There are almost no services that require cross-border flows. The people providing them may have come from overseas. But they live where they work.

This is why the value and volume of internationally-traded goods will tend to decline as a proportion of total global output when economies are increasingly dominated by service output. In other words, the more an economy advances, the less it tends to trade in tangible goods.

That trend is being reinforced by automation. Trump’s call for US companies to invest in manufacturing at home will lead to increased production in America based on robotics. This will allow companies to remain competitive because they won’t need much labour at all.

Manufacturing is coming home, though it won’t directly create the jobs Trump wants. And as it does, America’s need for internationally-traded goods will decline.

A further factor is signs China is reaching the limit of its export-based economic growth strategy. Producing goods at or below cost for overseas buyers is making less sense, even in Beijing.

In Europe, the rise of renewable energy will reduce imports of hydrocarbon fuels.

Oil producing nations are increasing exports of high-value hydrocarbon goods produced at home.
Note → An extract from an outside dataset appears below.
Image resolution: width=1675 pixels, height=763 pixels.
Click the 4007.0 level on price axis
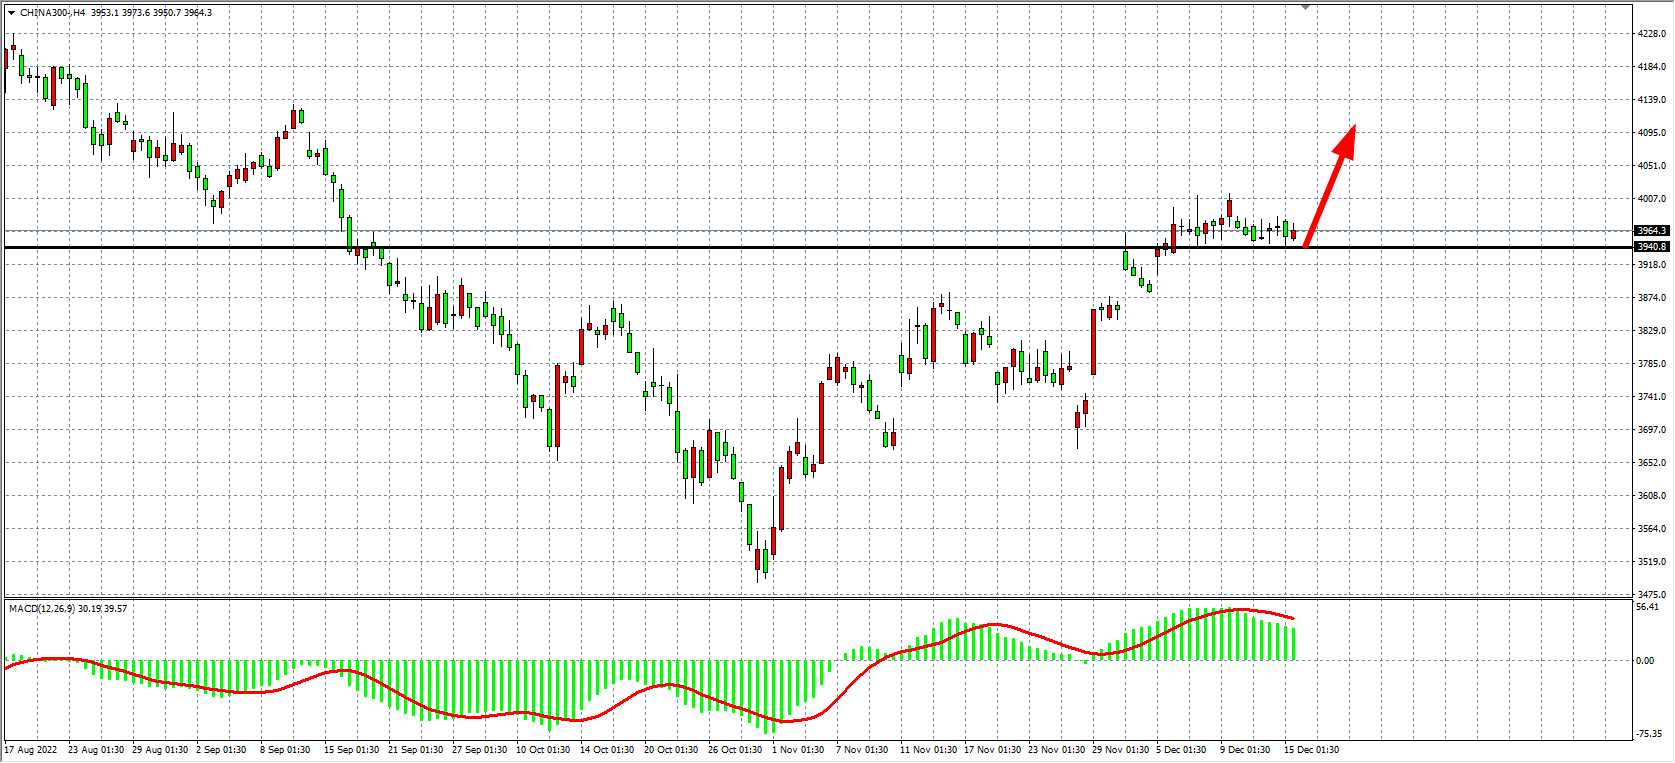point(1651,199)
There are myriad other examples of the ways the global economy is shifting away from the global trade in manufactured goods to the domestic creation of high-value services.

Trump’s America First trade agenda is, therefore, more firmly-based in economic realities than economists are ready to admit.

The era of long-distance trade in low-value tangible goods whether crude oil or underwear is coming to an end.

And as this happens, the need to regulate tangible good trade at a global, regional or even a national level will disappear too.

Trump’s killing globalisation for the wrong reasons, but it’s the right thing to do.